| Extrait de référence |
>>>
Julien Brun. Ma première demande était de préserver une certaine bienveillance sur le plan éditorial. Bien sûr, les patrons disent toujours oui à ce que tu demandes, au début, mais j'y tenais vraiment. Non pas cirer les pompes, mais parler de ballon, laisser les faits à leur juste dimension, sans polémiques inutiles, ne pas faire d'un petit souci un scandale. Et j'ai vite été rassuré sur l'état d'esprit.

 

Julien Momont. C'était à la fois vrai de la part de l'encadrement, mais aussi au niveau des animateurs, et particulièrement avec les consultants: pour beaucoup, il s'agissait d'anciens pros, à peine retraités, avec des personnalités empathiques et des analyses de passionnés. Personne n'a eu à forcer sa nature.

 

Julien Brun. C'est ça: qu'il y ait des gens aux avis plus tranchés que les miens, ce n'est pas un souci, mais je ne voulais pas qu'on m'y contraigne. Chacun était dans cet esprit-là, tout le monde avait ce côté mesuré, bienveillant – c'est un peu neuneu de dire ça, mais parler juste de football, c’est agréable.

 

Julien Momont. Et ça n'empêche pas de poser des questions dérangeantes!

 

Marina Lorenzo. Tout dépend du ton employé. Je ne m'interdis aucune question. Mais le ton, la manière dont on l'amène, ce qu'on montre de la compréhension du milieu, des impératifs de chacun est primordial. Si nous n'avons pas été dans cette culture du buzz, c'est parce que nous avions tous pour principe d'essayer de comprendre. Nous allions poser la question emmerdante, mais pas forcément gratter quinze fois pour obtenir une réponse.

 

Julien Momont. La question "mercato", il faut parfois la poser, mais Marina ou Pierre Nigay sont capables de la placer de manière sympa. Tourner les questions de sorte qu'elles ne soient pas mal prises, c'est l'art de l'animation.
<<<
| Données présentées |
>>>
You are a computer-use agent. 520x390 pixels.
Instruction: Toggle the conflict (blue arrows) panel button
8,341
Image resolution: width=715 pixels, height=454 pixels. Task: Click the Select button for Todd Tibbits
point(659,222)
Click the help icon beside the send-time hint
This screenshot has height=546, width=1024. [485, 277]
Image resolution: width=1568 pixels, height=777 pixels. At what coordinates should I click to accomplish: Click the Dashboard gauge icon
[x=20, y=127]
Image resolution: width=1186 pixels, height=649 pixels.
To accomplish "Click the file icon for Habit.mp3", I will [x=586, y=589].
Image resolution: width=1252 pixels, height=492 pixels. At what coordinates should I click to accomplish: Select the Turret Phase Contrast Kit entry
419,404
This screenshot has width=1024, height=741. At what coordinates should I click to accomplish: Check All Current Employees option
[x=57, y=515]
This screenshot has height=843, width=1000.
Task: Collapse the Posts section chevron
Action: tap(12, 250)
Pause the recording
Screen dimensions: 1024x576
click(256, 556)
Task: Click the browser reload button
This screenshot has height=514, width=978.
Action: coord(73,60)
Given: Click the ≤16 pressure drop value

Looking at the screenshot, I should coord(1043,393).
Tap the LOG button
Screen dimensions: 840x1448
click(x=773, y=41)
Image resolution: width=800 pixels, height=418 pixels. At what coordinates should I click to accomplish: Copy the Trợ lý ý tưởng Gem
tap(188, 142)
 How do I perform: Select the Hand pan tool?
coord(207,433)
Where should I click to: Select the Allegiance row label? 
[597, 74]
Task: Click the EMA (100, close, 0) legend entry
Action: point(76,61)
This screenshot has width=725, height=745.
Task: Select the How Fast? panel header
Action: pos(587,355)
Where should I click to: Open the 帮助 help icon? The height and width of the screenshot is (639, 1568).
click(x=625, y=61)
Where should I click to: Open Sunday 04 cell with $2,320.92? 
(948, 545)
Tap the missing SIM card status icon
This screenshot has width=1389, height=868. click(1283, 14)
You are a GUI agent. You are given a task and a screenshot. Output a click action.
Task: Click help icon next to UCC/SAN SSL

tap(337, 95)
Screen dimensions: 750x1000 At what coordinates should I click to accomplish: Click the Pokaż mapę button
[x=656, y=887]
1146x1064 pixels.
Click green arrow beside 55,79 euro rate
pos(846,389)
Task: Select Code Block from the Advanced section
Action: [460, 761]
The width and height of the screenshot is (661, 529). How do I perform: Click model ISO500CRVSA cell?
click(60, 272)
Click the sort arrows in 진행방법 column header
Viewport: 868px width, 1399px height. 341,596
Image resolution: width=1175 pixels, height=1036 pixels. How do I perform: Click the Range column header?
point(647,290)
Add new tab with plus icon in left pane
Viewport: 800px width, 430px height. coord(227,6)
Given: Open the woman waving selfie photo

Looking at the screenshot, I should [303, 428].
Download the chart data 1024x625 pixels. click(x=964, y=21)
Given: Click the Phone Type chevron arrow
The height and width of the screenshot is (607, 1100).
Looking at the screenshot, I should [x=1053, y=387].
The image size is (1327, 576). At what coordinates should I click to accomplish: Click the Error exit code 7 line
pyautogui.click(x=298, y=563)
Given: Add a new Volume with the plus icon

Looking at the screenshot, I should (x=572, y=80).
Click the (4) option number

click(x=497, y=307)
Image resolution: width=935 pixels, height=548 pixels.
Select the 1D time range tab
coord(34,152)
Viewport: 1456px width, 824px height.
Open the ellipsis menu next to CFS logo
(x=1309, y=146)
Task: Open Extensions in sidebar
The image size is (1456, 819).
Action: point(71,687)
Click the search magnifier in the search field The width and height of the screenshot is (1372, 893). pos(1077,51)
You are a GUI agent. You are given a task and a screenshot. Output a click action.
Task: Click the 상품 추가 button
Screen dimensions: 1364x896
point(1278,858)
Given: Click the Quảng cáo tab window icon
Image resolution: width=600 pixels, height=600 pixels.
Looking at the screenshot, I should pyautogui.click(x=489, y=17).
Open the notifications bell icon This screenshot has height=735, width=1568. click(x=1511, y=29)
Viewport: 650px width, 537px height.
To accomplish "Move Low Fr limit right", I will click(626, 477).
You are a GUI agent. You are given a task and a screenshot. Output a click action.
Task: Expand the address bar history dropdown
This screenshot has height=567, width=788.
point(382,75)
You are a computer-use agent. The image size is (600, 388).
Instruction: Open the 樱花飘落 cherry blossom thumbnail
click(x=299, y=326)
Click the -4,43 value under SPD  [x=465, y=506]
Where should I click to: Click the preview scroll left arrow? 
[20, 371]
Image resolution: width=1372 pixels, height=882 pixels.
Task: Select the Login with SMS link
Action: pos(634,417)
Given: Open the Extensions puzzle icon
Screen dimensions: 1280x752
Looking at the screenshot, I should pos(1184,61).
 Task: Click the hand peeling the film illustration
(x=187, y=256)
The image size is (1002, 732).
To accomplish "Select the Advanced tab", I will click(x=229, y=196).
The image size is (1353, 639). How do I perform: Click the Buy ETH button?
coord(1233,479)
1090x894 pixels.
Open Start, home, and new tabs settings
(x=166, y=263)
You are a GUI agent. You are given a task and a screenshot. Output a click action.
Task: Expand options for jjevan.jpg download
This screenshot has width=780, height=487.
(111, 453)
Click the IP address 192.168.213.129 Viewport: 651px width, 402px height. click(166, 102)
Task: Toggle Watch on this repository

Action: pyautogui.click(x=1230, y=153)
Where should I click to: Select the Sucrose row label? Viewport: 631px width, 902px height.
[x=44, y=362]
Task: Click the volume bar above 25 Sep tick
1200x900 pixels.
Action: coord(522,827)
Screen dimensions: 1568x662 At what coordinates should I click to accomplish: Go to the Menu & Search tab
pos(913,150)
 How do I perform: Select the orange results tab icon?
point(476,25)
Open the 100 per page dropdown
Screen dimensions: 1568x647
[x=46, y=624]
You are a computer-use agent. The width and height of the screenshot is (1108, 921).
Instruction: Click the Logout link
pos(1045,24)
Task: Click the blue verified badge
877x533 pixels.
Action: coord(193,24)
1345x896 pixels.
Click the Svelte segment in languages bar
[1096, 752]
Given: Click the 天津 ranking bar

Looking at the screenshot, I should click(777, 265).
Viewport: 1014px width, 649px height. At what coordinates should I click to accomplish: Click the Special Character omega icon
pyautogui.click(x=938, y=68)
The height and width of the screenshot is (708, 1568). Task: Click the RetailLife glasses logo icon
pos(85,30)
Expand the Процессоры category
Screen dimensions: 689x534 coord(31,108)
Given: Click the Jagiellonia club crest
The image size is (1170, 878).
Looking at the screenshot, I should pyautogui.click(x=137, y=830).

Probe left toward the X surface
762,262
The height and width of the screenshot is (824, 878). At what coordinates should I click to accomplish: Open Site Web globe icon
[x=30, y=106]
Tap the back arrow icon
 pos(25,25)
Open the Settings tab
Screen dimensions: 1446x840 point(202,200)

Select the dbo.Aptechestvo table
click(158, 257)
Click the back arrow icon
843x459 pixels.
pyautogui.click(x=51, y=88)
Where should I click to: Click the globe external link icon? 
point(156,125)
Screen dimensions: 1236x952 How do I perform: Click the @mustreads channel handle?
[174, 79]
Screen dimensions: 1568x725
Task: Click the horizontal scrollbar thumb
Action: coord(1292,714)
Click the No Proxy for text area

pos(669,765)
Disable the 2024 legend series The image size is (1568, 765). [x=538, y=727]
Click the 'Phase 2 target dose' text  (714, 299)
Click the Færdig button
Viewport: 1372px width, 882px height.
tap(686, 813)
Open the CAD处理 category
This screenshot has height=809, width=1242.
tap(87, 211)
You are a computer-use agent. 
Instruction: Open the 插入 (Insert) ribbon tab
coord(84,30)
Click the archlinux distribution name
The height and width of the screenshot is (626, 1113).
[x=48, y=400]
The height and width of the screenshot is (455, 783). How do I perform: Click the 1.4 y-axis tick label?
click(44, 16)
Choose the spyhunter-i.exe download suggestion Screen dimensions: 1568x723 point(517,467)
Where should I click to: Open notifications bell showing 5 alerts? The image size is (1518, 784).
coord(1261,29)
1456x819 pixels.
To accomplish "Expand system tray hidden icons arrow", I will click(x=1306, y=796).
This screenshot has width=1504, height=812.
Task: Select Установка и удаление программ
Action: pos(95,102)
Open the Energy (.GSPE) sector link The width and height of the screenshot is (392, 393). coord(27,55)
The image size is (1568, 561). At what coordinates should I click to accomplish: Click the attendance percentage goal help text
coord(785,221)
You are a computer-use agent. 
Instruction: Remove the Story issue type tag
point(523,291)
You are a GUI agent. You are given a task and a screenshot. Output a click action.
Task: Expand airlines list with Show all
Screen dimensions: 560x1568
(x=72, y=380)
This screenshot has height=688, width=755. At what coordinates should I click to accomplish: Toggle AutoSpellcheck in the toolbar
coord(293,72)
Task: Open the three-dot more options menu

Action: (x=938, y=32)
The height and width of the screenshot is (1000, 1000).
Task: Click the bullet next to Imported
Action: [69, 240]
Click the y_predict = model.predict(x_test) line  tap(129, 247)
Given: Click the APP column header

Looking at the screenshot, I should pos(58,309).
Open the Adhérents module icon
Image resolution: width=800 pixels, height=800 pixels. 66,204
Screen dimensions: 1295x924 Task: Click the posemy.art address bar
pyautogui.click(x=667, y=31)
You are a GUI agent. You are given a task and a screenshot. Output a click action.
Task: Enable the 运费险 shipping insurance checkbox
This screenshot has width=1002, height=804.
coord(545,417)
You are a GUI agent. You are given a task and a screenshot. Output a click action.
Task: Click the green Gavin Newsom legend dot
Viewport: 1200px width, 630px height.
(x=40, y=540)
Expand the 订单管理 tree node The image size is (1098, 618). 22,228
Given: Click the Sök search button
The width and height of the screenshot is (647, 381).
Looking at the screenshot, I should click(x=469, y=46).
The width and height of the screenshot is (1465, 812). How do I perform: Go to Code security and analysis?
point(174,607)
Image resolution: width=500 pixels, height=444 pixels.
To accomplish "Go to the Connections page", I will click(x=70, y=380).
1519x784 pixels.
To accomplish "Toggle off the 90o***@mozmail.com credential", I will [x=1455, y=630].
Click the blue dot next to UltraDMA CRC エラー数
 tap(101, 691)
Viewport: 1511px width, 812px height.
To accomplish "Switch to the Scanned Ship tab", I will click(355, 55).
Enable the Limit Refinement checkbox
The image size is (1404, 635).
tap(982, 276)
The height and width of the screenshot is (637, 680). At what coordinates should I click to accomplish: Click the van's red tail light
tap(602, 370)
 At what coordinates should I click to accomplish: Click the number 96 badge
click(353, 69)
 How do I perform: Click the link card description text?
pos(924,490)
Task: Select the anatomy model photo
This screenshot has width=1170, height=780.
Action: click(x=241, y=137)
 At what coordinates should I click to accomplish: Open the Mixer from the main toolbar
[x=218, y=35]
<<<
| Consignes |
Reproduisez l'extrait de référence dans son intégralité, à l'identique. La liste ci-dessus n'est d'aucune utilité ici.

| Réponse ci-après |
Julien Brun. Ma première demande était de préserver une certaine bienveillance sur le plan éditorial. Bien sûr, les patrons disent toujours oui à ce que tu demandes, au début, mais j'y tenais vraiment. Non pas cirer les pompes, mais parler de ballon, laisser les faits à leur juste dimension, sans polémiques inutiles, ne pas faire d'un petit souci un scandale. Et j'ai vite été rassuré sur l'état d'esprit.

 

Julien Momont. C'était à la fois vrai de la part de l'encadrement, mais aussi au niveau des animateurs, et particulièrement avec les consultants: pour beaucoup, il s'agissait d'anciens pros, à peine retraités, avec des personnalités empathiques et des analyses de passionnés. Personne n'a eu à forcer sa nature.

 

Julien Brun. C'est ça: qu'il y ait des gens aux avis plus tranchés que les miens, ce n'est pas un souci, mais je ne voulais pas qu'on m'y contraigne. Chacun était dans cet esprit-là, tout le monde avait ce côté mesuré, bienveillant – c'est un peu neuneu de dire ça, mais parler juste de football, c’est agréable.

 

Julien Momont. Et ça n'empêche pas de poser des questions dérangeantes!

 

Marina Lorenzo. Tout dépend du ton employé. Je ne m'interdis aucune question. Mais le ton, la manière dont on l'amène, ce qu'on montre de la compréhension du milieu, des impératifs de chacun est primordial. Si nous n'avons pas été dans cette culture du buzz, c'est parce que nous avions tous pour principe d'essayer de comprendre. Nous allions poser la question emmerdante, mais pas forcément gratter quinze fois pour obtenir une réponse.

 

Julien Momont. La question "mercato", il faut parfois la poser, mais Marina ou Pierre Nigay sont capables de la placer de manière sympa. Tourner les questions de sorte qu'elles ne soient pas mal prises, c'est l'art de l'animation.